[start TEXT EXTRACT]

RAID50, despite chunk setting, does everything in 4KB blocks

linux-raid.vger.kernel.org archive mirror
 help / color / mirror / Atom feed

* RAID50, despite chunk setting, does everything in 4KB blocks
@ 2011-12-19 22:43 Chris Worley
  2011-12-19 23:24 ` NeilBrown
  0 siblings, 1 reply; 4+ messages in thread
From: Chris Worley @ 2011-12-19 22:43 UTC (permalink / raw)
  To: linuxraid

It doesn't really matter what chunk sizes I set, but, for example, I
create three RAID5's of 5 drives each with a chunk size of 32K, and
create a RAID0 comprised of the three RAID5's with a chunk size of
64K:

md0 : active raid0 md27[2] md26[1] md25[0]
      1885098048 blocks super 1.2 64k chunks

If I write to one of the RAID5's, using:

# dd of=/dev/md27  if=/dev/zero bs=1024k oflag=direct

... then "iostat -dmx 2" shows the drives being written to in 32K
chunks (avgrq-sz=64), as you'd expect.

But, writing to the RAID0 that's striping the RAID5's, shows
everything being written in 4KB chunks (iostat shows avgrq-sz=8) to
the RAID0 as well as to the RAID5's.

Why is that?  Note that this is true for reading too.  Note I don't
see the same problem when using RAID10 (via striped RAID1's) or
RAID100 (via striped RAID10's).

... this is on SLES11 using a 2.6.32.43-0.5 kernel.

Thanks,

Chris
--
To unsubscribe from this list: send the line "unsubscribe linux-raid" in
the body of a message to majordomo@vger.kernel.org
More majordomo info at  http://vger.kernel.org/majordomo-info.html

^ permalink raw reply	[flat|nested] 4+ messages in thread

* Re: RAID50, despite chunk setting, does everything in 4KB blocks
  2011-12-19 22:43 RAID50, despite chunk setting, does everything in 4KB blocks Chris Worley
@ 2011-12-19 23:24 ` NeilBrown
  2011-12-19 23:56   ` Chris Worley
  0 siblings, 1 reply; 4+ messages in thread
From: NeilBrown @ 2011-12-19 23:24 UTC (permalink / raw)

[end TEXT EXTRACT]
[start RECORDED INFORMATION]

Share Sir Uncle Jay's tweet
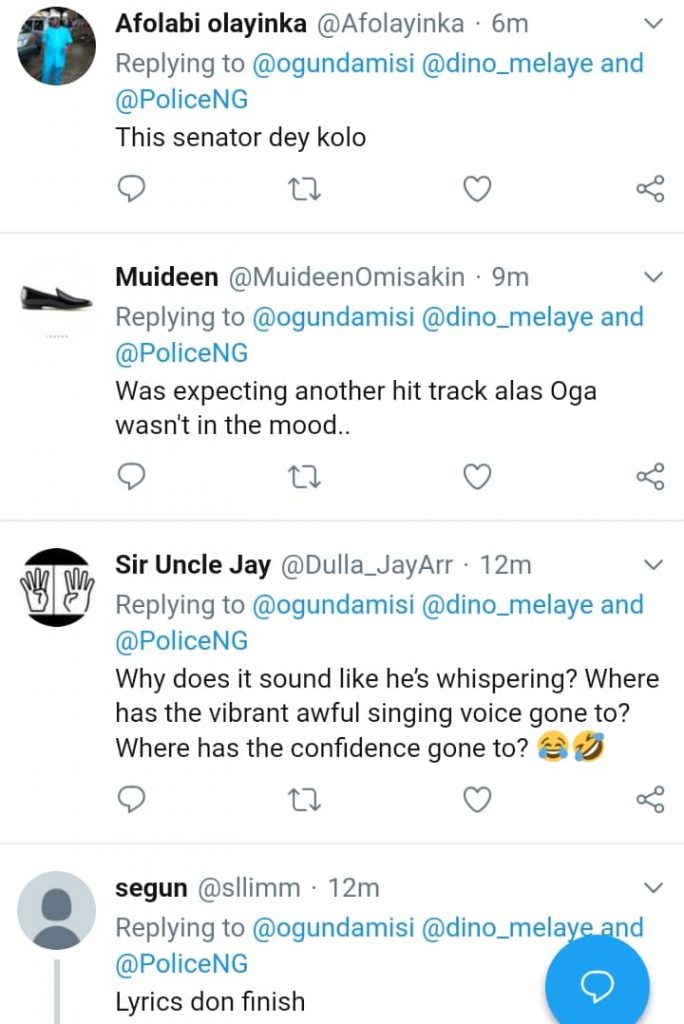The width and height of the screenshot is (684, 1024). click(651, 798)
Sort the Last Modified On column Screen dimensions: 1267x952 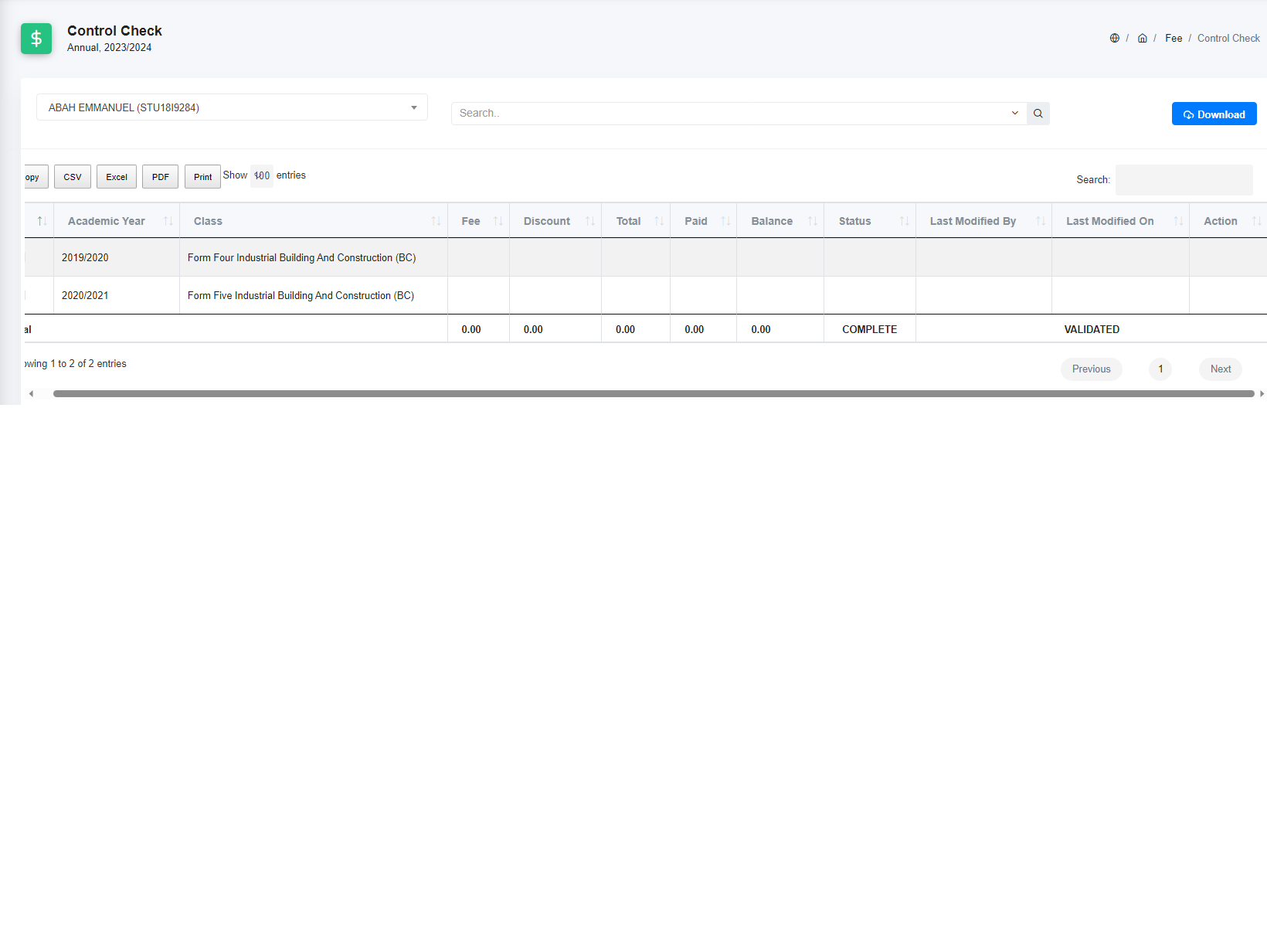tap(1177, 220)
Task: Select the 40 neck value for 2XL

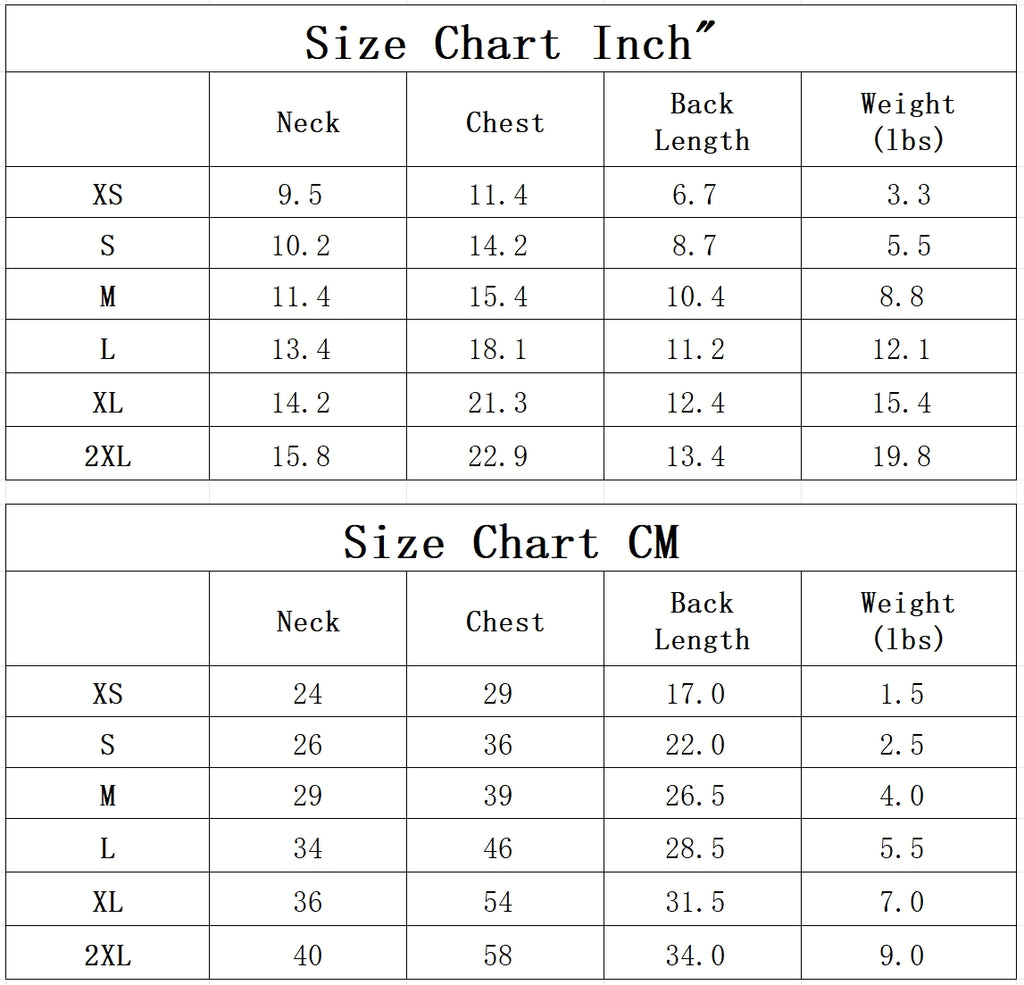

[end RECORDED INFORMATION]

GOAL A
Answer these about the RAID50 thread, one line each:
(i) What chunk size was given to the RAID0 built from the three RAID5's?
(ii) What avgrq-sz value did iostat show when writing to the RAID0?
(iii) Which kernel version was the setup running on?
GOAL B
Duplicate the RAID50 thread from "But, writing to" up to and including "using a 2.6.32.43-0.5 kernel.".

COMPLETE OUTPUT A
(i) 64K
(ii) 8
(iii) 2.6.32.43-0.5 (on SLES11)

COMPLETE OUTPUT B
But, writing to the RAID0 that's striping the RAID5's, shows
everything being written in 4KB chunks (iostat shows avgrq-sz=8) to
the RAID0 as well as to the RAID5's.

Why is that?  Note that this is true for reading too.  Note I don't
see the same problem when using RAID10 (via striped RAID1's) or
RAID100 (via striped RAID10's).

... this is on SLES11 using a 2.6.32.43-0.5 kernel.